Здесь на карте стояли жизни. Люди погибали.
А ей не хотелось иметь ничего общего ни с убийствами, ни – еще хуже – с рождениями.
Она никогда не видела старшего суперинтенданта Гамаша и понятия не имела, что именно он стоял за ее переводом и наблюдал за ее прогрессом или отсутствием такового.
Сам Гамаш не мог не признать, что перевод оказался вовсе не таким уж успешным. Он понимал, что она чувствует себя несчастной, а недовольный агент никогда не работал в полную силу. Клутье уже собирались перевести назад в бухгалтерию, когда случился тот рейд. И все изменилось, хотя и осталось прежним.
Великая Sûreté du Québec, пока не был решен вопрос с руководством, пребывала в стазисе. На какое-то время дело агента Клутье повисло. А действующий старший инспектор Бовуар повис с агентом, которая была готова отгрызть себе руку, если бы это привело к ее возвращению из отдела по расследованию убийств в бухгалтерию.
Но пока она принадлежала им. И здесь. В доме Баумгартнера. Выступала соло перед старшим суперинтендантом. Она почти онемела. Но к сожалению для нее, не совсем. Какое-то бормотание исходило от нее, мучительно медленное истечение сумасшествия.
Старший суперинтендант Гамаш видел это и пытался ей помочь наводящими вопросами.
– Так что вы нашли, агент Клутье?
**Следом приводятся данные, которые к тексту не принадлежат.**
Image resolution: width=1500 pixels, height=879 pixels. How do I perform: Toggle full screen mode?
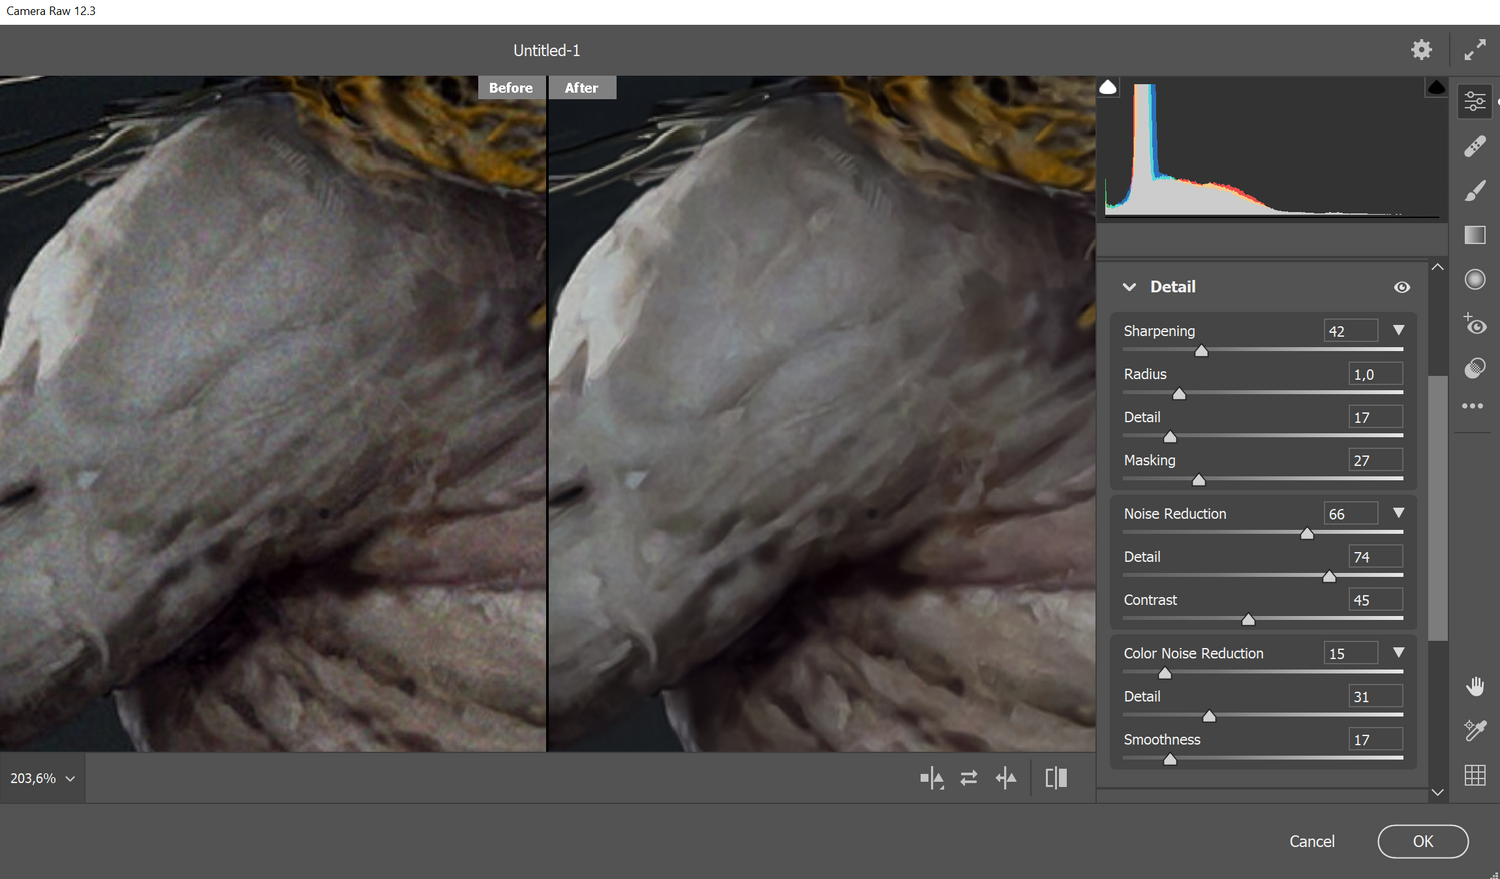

Что-то в бумагах?
Арман показал на стопку на столе.
– В тех и этих. – Она показала на ту же стопку бумаг, запутав Гамаша и себя. – Да, они те самые, конечно. Ха. Да, верно. Определенно что-то есть, но не определенно.
Инспектор Бовуар, наблюдавший за этим, вздохнул.
Он не знал, однако, что не так уж давно Гамаш сам выглядел не лучше, чем агент Клутье, когда разговаривал с Веной.
Вероятно, он выглядел идиотом, но Гамаш знал: он не идиот. Так же как ему было известно, что и агент Клутье не идиотка.
– Это как-то связано с личными финансами Энтони Баумгартнера? – бросил ей спасательный жилет Гамаш.
Он видел, что в бумагах масса цифр.
– Да. Нет. Вообще-то, я не знаю.
Теперь они глазели друг на друга, и Бовуар подумывал, не отобрать ли у нее пистолет. Нет, она вряд ли собиралась пристрелить кого-нибудь. Не специально. Правда. Но может быть.
Гамаш улыбнулся:
– Давайте сядем. – Арман показал на удобный стул за столом и подтянул два других – для себя и Бовуара. – А теперь, агент Клутье, скажите нам, что привлекло ваш взгляд.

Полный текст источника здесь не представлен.